Guest Post By Lori Byrd Phillips, Wikipedian-in-Residence
…A lot, actually!
You first heard from me in December, where I explained my role as Wikipedian-in-Residence at the Children’s Museum of Indianapolis. My job is to collaborate with Wikipedia in order to share the museum’s resources with a large, online audience. In the past months we’ve been busy doing just that!
One of my primary tasks has been to coordinate a donation of images from the museum to Wikimedia Commons. For our first donation I worked closely with the curators to choose images of objects from the American, Cultural World, and Natural Science collections. You can see the category with these images here. They are now being used in articles across Wikipedia!
In addition to sharing images, it has been important that the museum also share its research with Wikipedia. We did this by working with the Museum Apprentice Program students to research iconic Children’s Museum objects and create new Wikipedia articles about them. This may sound like a tough job – and it was! Over the course of two months, the MAPs worked in teams to research their objects and learn how to edit Wikipedia. In the end, five new articles were created and 33 middle and high school students gained a new appreciation for Wikipedia. Thanks to the MAPs hard work, now people from all around the world can learn about the museum's Chihuly sculpture Fireworks of Glass, the Reuben Wells, Bucky the Teenage T.rex, the water clock, and Captain Kidd’s cannon, without even coming inside the museum! On top of that, the article for the Reuben Wells locomotive was featured on the main page of Wikipedia and received 5,500 views within two days!
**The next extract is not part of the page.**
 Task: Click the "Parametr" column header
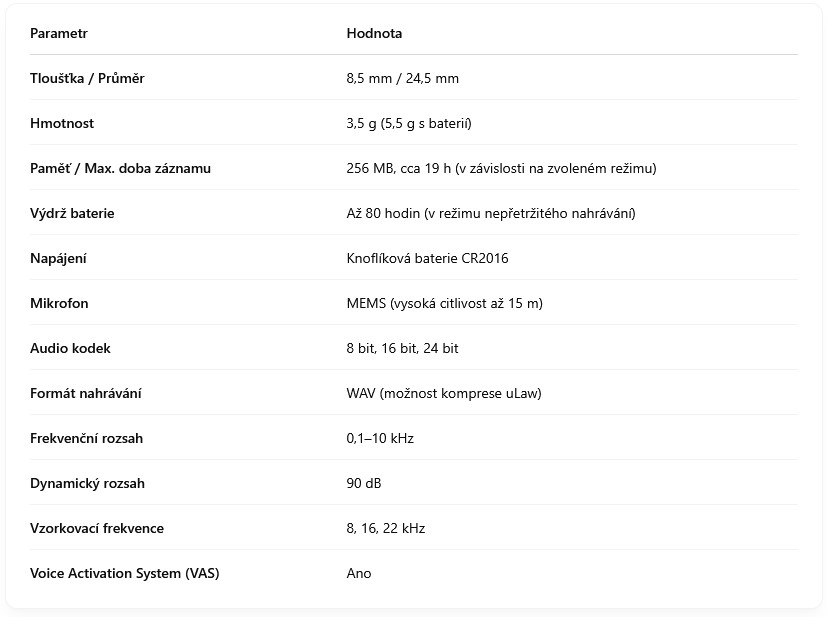click(x=59, y=33)
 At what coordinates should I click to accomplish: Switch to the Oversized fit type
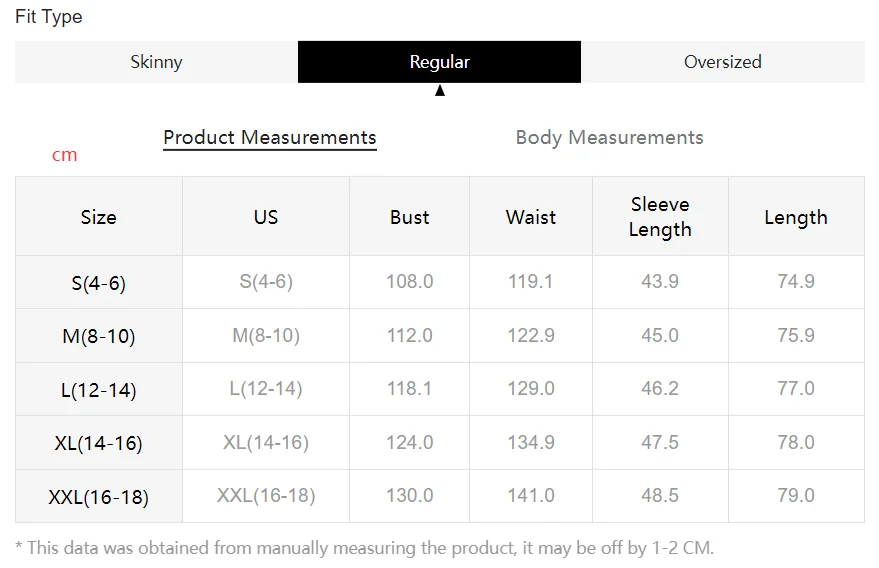pyautogui.click(x=722, y=62)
The Children’s Museum Carousel received some special attention in Wikipedia as well. Since January, a Wikipedian has been volunteering to help update the Broad Ripple Park Carousel’s Wikipedia article in the hopes of it becoming a Featured Article. Featured Articles undergo an intense review process and account for only .1% of all of the articles in Wikipedia. With the help of our Wikipedia volunteer and the Children’s Museum’s curators, the Carousel article is now an impressive history of one of the museum’s most iconic objects. Check out the article – I guarantee you’ll learn something new!
This new depth of information in the Carousel article prompted our Director of Web and Emerging Media to want to link the Children’s Museum’s webpage back to Wikipedia. But the biggest and the best Children’s Museum couldn’t do that with some boring little link, so we asked our friends in the Wikipedia community to create a Widget that will boldly share an object’s Wikipedia article on our website. Within days, a new Wikipedia Widget tool was created and you can now see it in use on the Museum History, Carousel, and All Aboard!, webpages.
These are only some of the ways that museums all over the world are beginning to share their research and content with Wikipedia. Since I started here about seven months ago, our Australian friend Liam (who visited the Children’s Museum back in November) has continued to travel the globe to help museums learn how to work with Wikipedia, a network of GLAM Ambassadors is beginning to be created, and more Wikipedians-in-Residence are beginning work in places like the Palace of Versailles in France and soon at the National Archives in Washington DC. It’s definitely an exciting time to be a Wikipedian in a museum!